The paper "Investigating practical impacts of using single-antenna and dual-antenna GNSS/INS sensors in UAS-lidar applications" is in general well written and aimes at quantifying the performance of estimating the heading using a single-antenna GNSS receiver versus a dual-antenna GNSS receiver with typical UAS operations. The topic is timely and clearly demonstrates the performance of these two types of receivers through dedicated experiments with a drone.

Although interesting from a practical point of view, the scientific contribution from the presented methodology is somewhat low.

ln. 17: The argument that increased complexity is one of the downsides of obtaining a dual-antenna GNSS receivers seems somewhat vague.

ln. 17-19: The problem formulation could have been be more clear. The term "uncertainty" as a quality indicator needs to be properly defined.

ln. 86: GNSS is a part of an INS, thus it is the observations from GNSS and IMUs that are fused with e.g. EKF.

Figure 2: The coordinate frame presented is NEU, thus being a left hand system. I suggest using NED frame instead.

Figure 2 / Equation 2a: There is a mismatch between the figure and the sine/cosine coefficients in the corresponding equation. They seem to have been swapped.

Equation 5: The coordinate frames related to the chosen indexes needs to be defined, i.e. s-sensor frame, n-navigation frame, etc.. It should be easy for the reader to follow all the frame transitions in the equation from the indexes - this is not the case now.

Figure 8: The zero-level on the right axis (i.e. velocity/acceleration) should be ticked.

ln. 544: ...dual-antenna GNSS/INS sensor significantly reduces heading uncertainty...

Figure 9: Explain more clearly why there still is a bias in the heading uncertainty between Flight D-1 and Flights A2-D2 even at 15 m/s? 

Author Response

The authors agree that the pure scientific contributions of this research may be somewhat low, however a singular analysis of the type presented within the manuscript does not exist within the current body of knowledge, and as such, the authors feel the research does offer value to both academic researchers and industry practitioners. 

The authors thank the reviewer for identifying the vagueness of the 'complexity' involved within a dual-antenna sensor. This point has now been further explained within the manuscript.

The fairly generalized term of 'uncertainty' has now been replaced by the more meaningful term of 'precision' throughout the manuscript. The authors thank the reviewer for this valuable recommendation.

The fusion of GNSS and IMU observations has now been clarified within the manuscript.

The local level coordinate system in Figure 2 was meant to be a right-handed East-North-Up frame, this has now been clarified within the manuscript.

The authors have reviewed Equation 2a with respect to the reference it is from as well as from an independent 'from scratch' analysis. The Equation as presented is correct.

The authors have attempted to better explain the coordinate frames (and indexes) involved within Equation 5 before the equation is presented within the manuscript and therefore aid in a readers ability to follow along within the transformation operations being performed.
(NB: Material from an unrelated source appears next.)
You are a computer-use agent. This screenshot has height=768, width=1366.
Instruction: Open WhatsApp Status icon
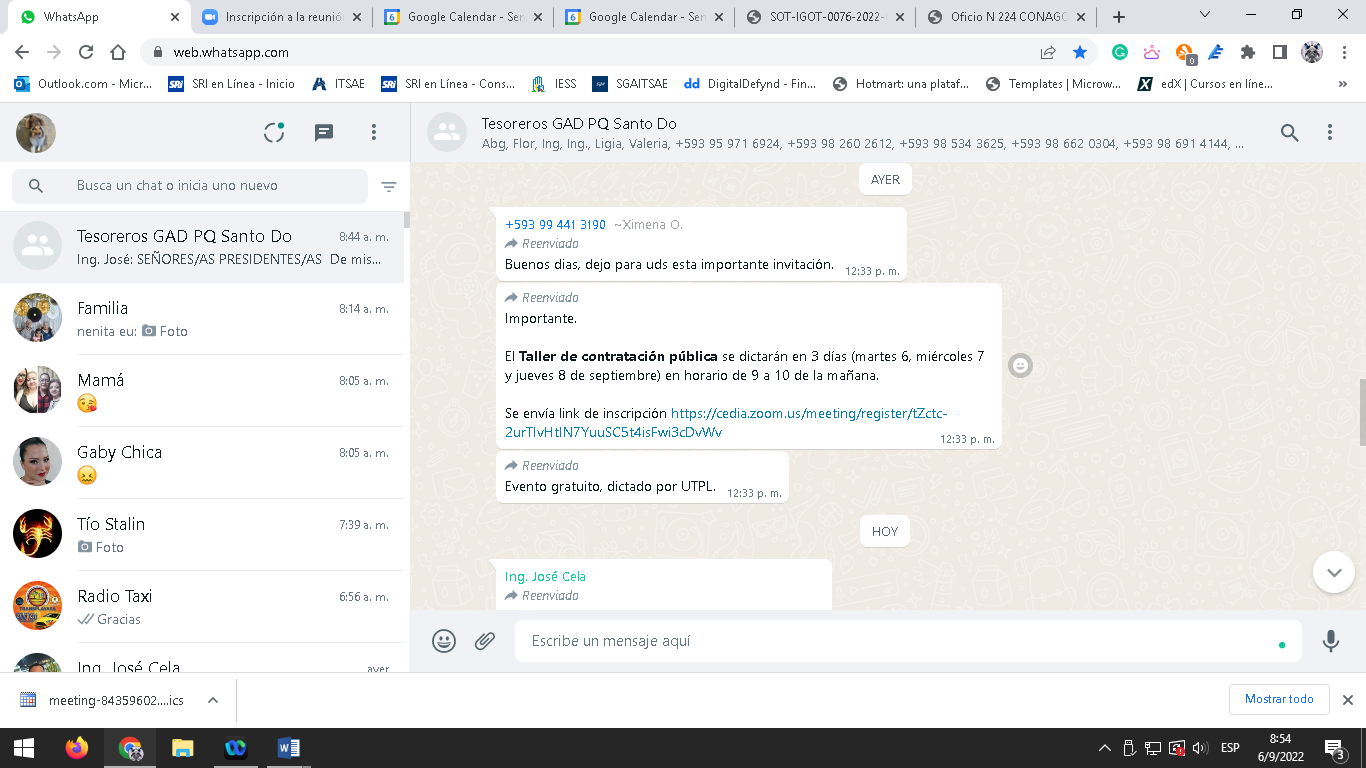click(274, 133)
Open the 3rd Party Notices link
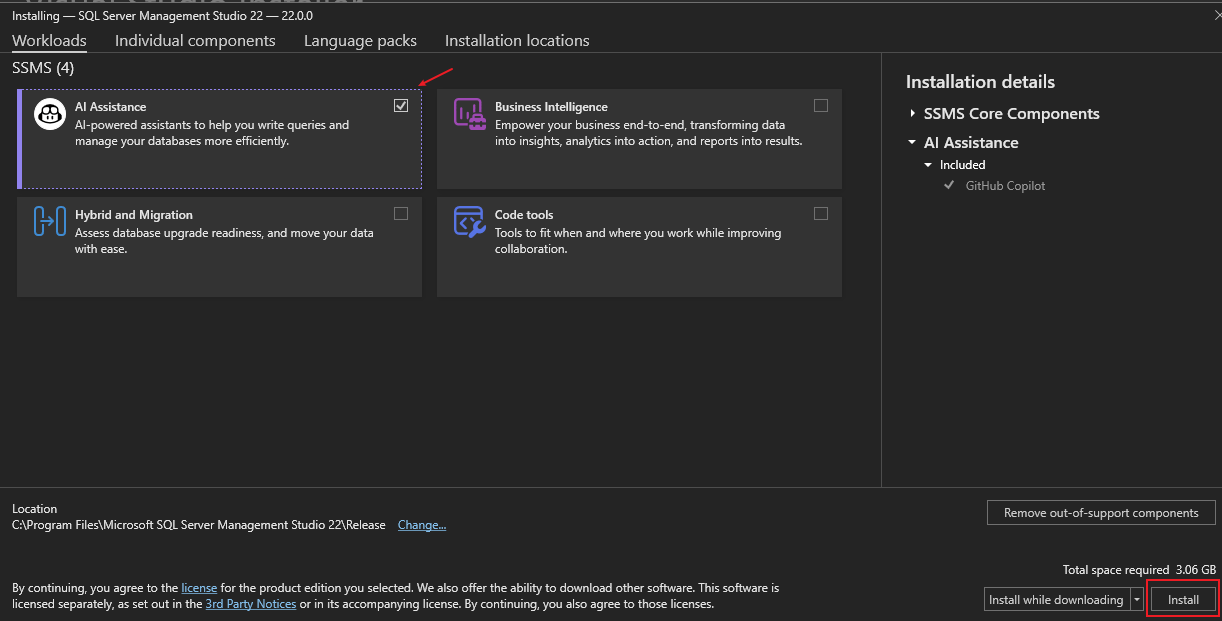1222x621 pixels. pos(250,604)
The zero axis and label have now been added to Figure 8. The authors thank the reviewer for her/his attention to detail with this recommendation.

On the line 544. the word 'significantly' has now been added to the manuscript as recommended.
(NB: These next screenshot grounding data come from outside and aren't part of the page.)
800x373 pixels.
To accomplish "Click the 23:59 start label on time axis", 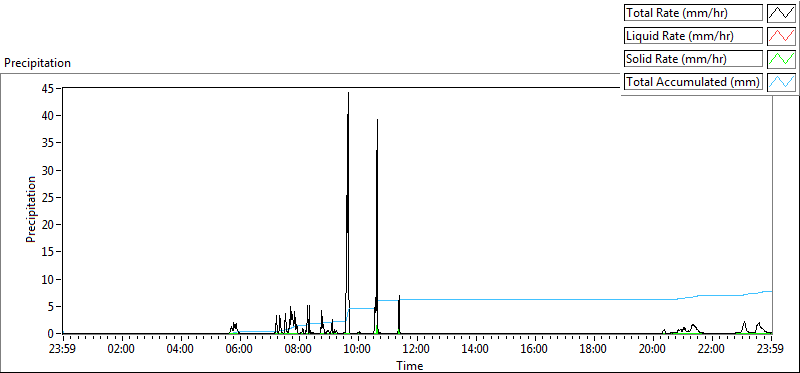I will pyautogui.click(x=63, y=349).
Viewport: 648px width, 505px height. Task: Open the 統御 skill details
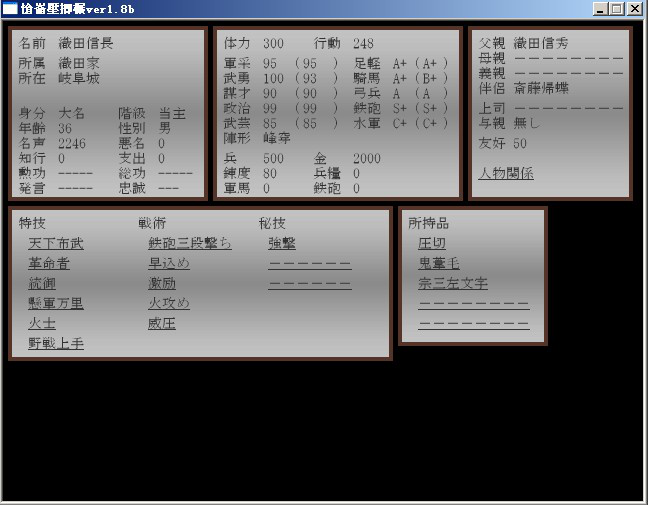42,283
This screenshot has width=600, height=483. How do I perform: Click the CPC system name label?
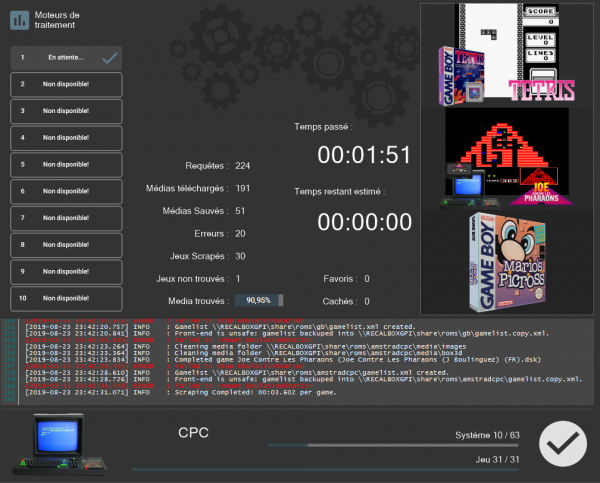[193, 433]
The heading bias between the fastest single-antenna flight heading estimates and the dual-antenna heading estimates has now been further explained within the manuscript.

Round 2

Reviewer 1 Report

I thank the authors for the changes they have made and the clarifications they have provided. I will once again emphasize the practical nature of the research done. I have one more comment to consider for the authors. The manuscript could be supplemented with a visualization of the location of the GNSS receiver on the unmanned aerial vehicle (e.g. extension of Figure 1 or 6).

Author Response

Thank you for the recommendation, figure 6 has been updated to include two additional images to illustrate the installation of the APX-18 GNSS/INS sensor within the MMS, and the relative positions of all the mapping sensors.